These works, realised in 2010, are both 'performances' of the Adagio introduction to Mozart’s ‘Dissonance’ quartet (KV 465). Both feature real-time three-dimensional physical-modelling synthesis, including movement. This work draws upon and contributes to several research areas: problems of re-creating non-linear behaviour in modal synthesis; live-generated scores; networked performance and game controllers; and kinetic sound installation-art.

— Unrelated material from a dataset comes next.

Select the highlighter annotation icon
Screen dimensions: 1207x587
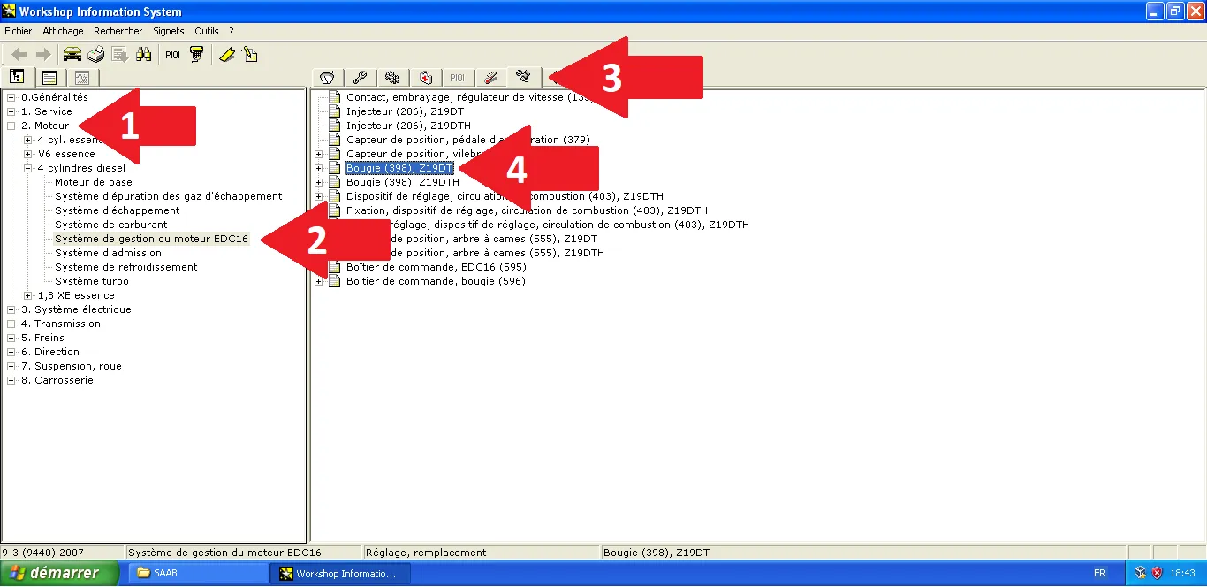pyautogui.click(x=226, y=54)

Adagio sans quatuor is a kinetic installation premiered at the centquatre during Festival Agora 2010, with sound emanating from several sources: two instruments created by Paul Stapleton, and several metal plates, suspended and equipped with systems of excitation, including transducers and specially-modified speakers. All sound in the installation radiates from the instruments and plates, except for slight amplification of the two instruments mixed with live physical-modelling synthesis, diffused by pairs of speakers suspended near the two instruments. Different frequency bands from the combined Mozart recordings, time-stretched and transposed without time correction to a duration of about ten times the original, are transduced through various plates and instruments according to the non-linear properties of each. Two plates are set almost imperceptibly into motion through the use of motors, tuning the plates to the frequencies transduced through them. The physical-modelling synthesis simulates complementary bending of one suspended instrument. To avoid recalculating the modal data, this motion is simulated by a real-time interpolation between a hybridised model of the instrument bent at different angles, piloted in Max/MSP.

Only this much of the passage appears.